**** Text segment
The Window Appearances – Danielle Imara

1:00 · UK · 2020

During lockdown Imara made regular window appearances to post as looped videos on Instagram. Imitating the theatre that we couldn’t perform in or attend, these works express the inherent trapped-ness of lockdown. Here the appearances are combined, their natural soundtracks making a jerky music, and imitating a gig that couldn’t happen live.

T-POSE: To Dance With One’s Hands – Steven Sych

4:45 · Canada · 2020

T-POSE: To Dance With One’s Hands, is a 3D digital work of procedural choreography. ‘Procedural’ here means that the choreography is created and performed through code and executed in real time. T-POSE is not a video: it is computer code generating infinitely variable, computationally improvised dance segments referred to as ‘performances’.

T-POSE critically explores the commonplace movements found in video games. The title refers to the default T-shaped pose that digital characters are set into during the modeling stage, and which allows them to eventually accept stock animations. Beginning with sets of stock animations such as shooting guns, swinging swords, and so on, T-POSE works to re-interpolate these gestures into an ongoing, ritualistic, infinitely variable dance. The artist  uses a set of animations from shooting a pistol and works to recontextualize and playfully subvert the violent, mindlessly masculinist pretenses of these movements. The masculine is doubly undone by the pink fuzziness of the morose dancers, whose gestures still bear the trace of gunshots in the form of stuttering reverberations of the arm. T-POSE in this sense involves the application of continual turbulence to the quotidian: because it runs in real-time rather than being a video, and because it uses artificially intelligent dancers who are reactive to one another as well as to their musical score, the contingency added to these stock movements grows over time and differs with each performance. Even the camera angles are decided via algorithms. Through the introduction of such computational improvisation, the violent and masculine-coded gestures are both set into relief and continually undermined.
********
**** Extracted information
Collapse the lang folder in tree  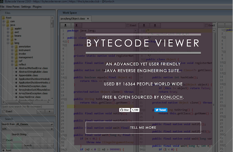8,43
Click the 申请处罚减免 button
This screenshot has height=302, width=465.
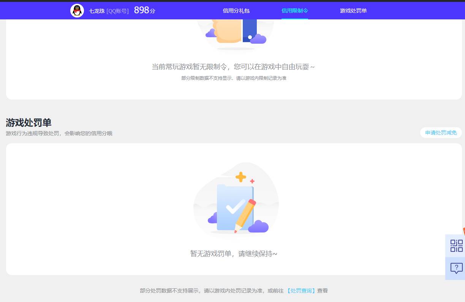440,133
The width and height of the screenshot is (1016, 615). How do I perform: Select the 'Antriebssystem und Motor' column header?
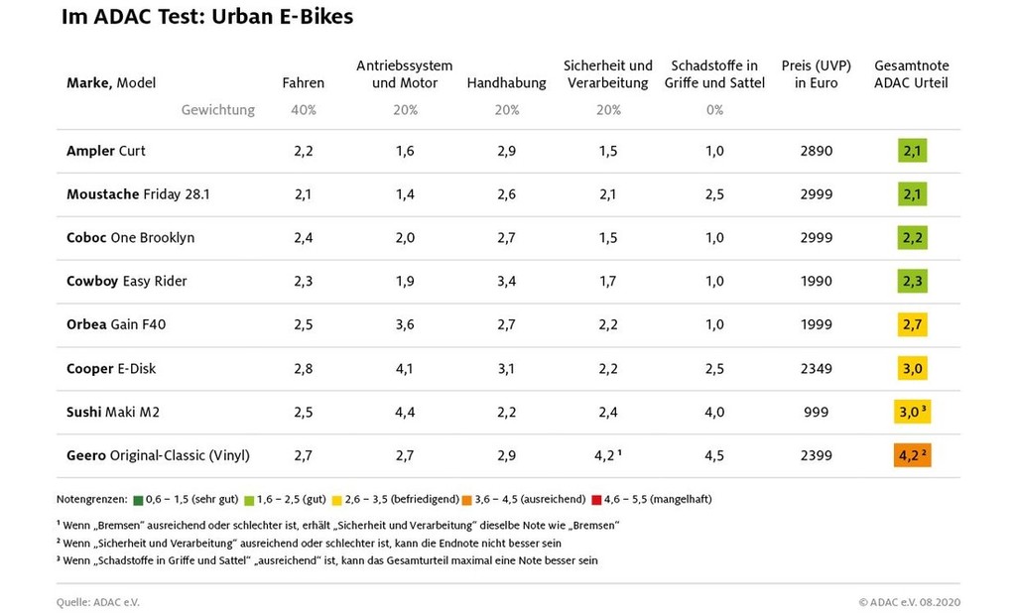point(404,74)
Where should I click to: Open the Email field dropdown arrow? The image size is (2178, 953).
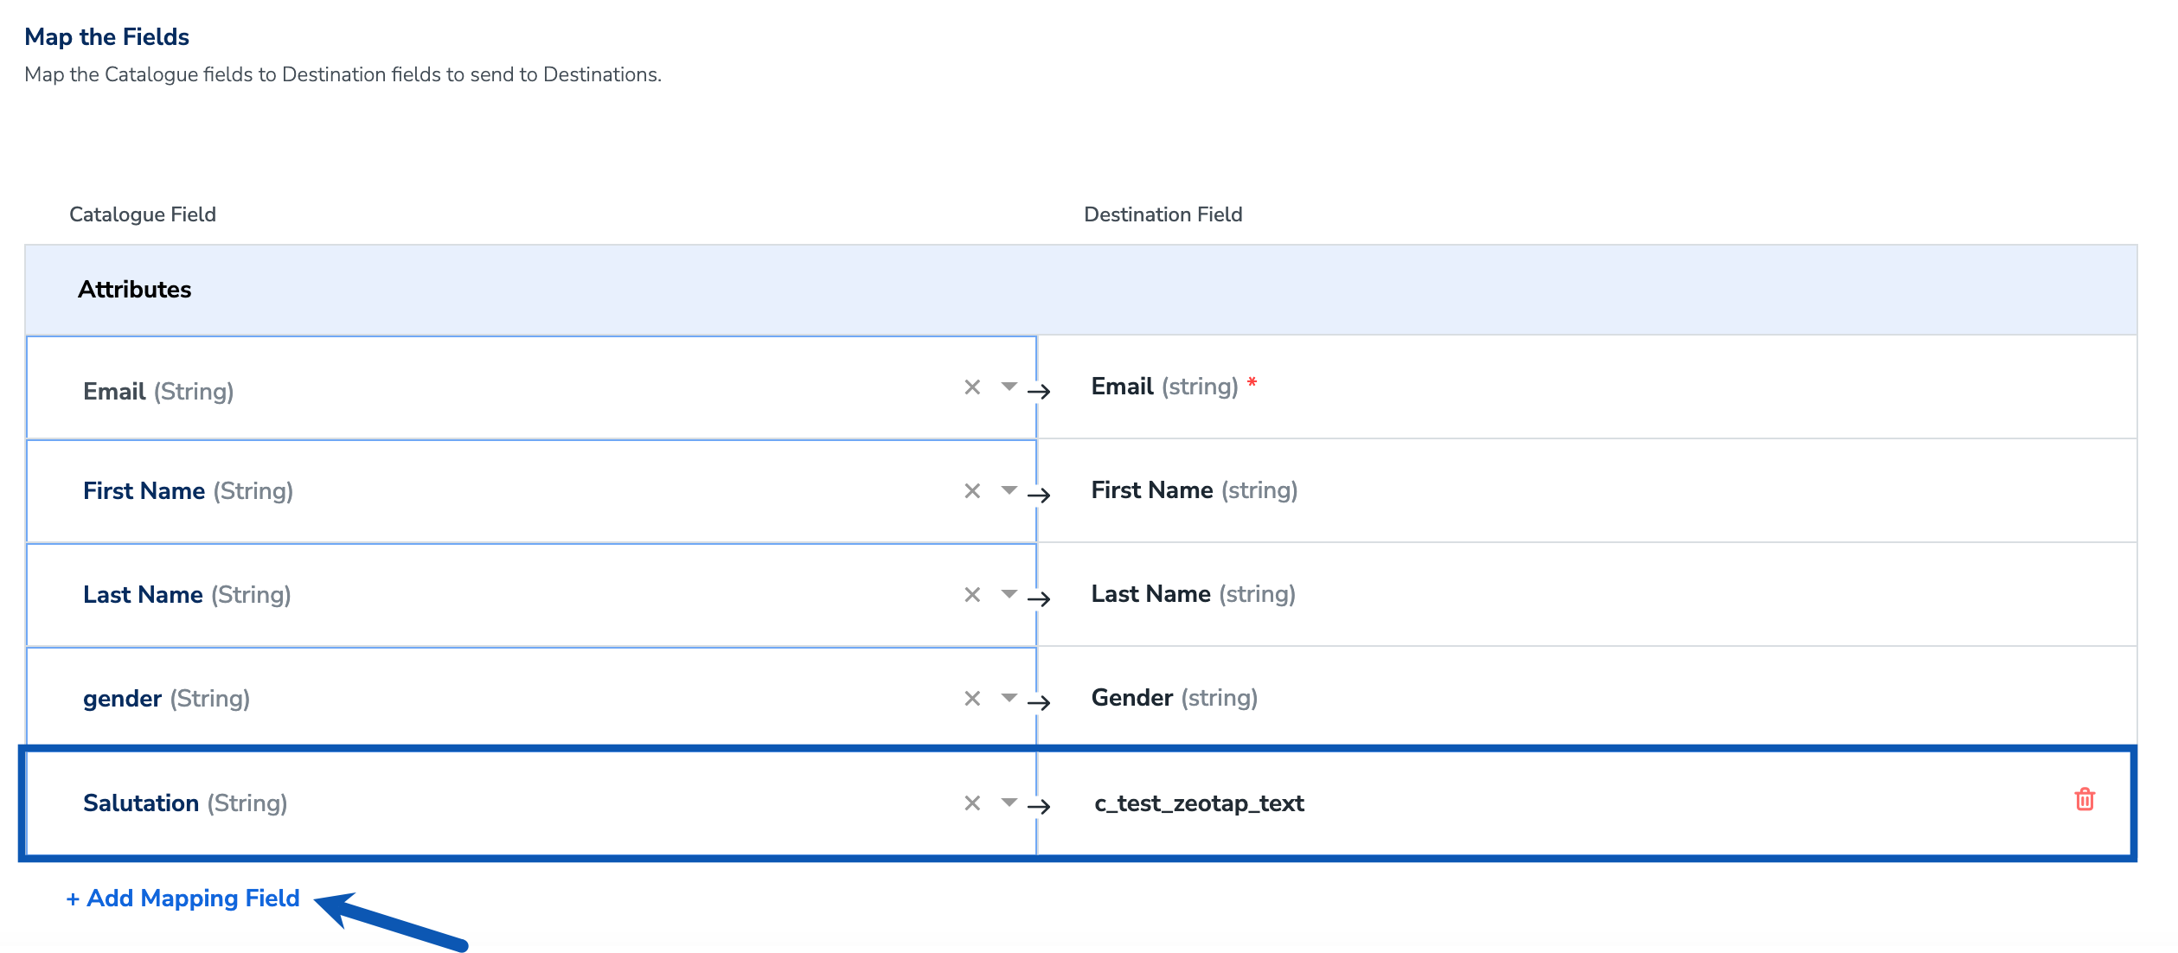click(x=1009, y=387)
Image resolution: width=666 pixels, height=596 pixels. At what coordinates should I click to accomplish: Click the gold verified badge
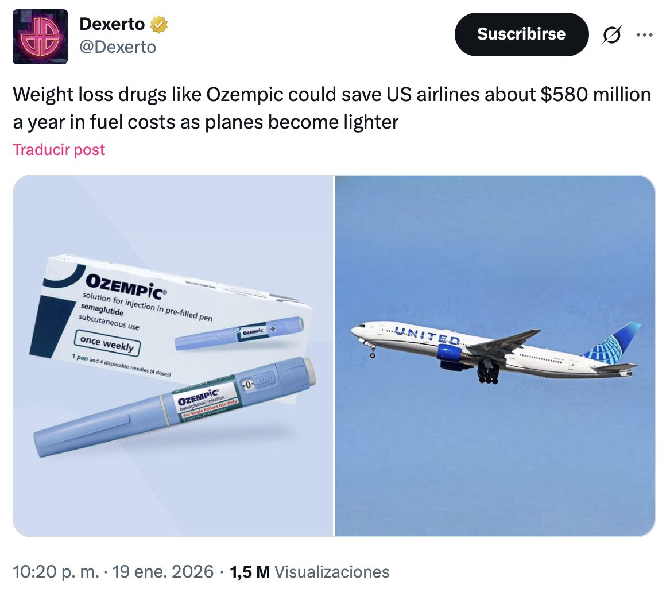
********
Exercise:
Answer these from the program text on the two works.
(a) On which platform did Imara post the window appearances as looped videos?
(b) What running time is listed for T-POSE: To Dance With One's Hands?
(c) What decides the camera angles in T-POSE?
The listing has no role in this exercise.

Solution to this task:
(a) Instagram
(b) 4:45
(c) Algorithms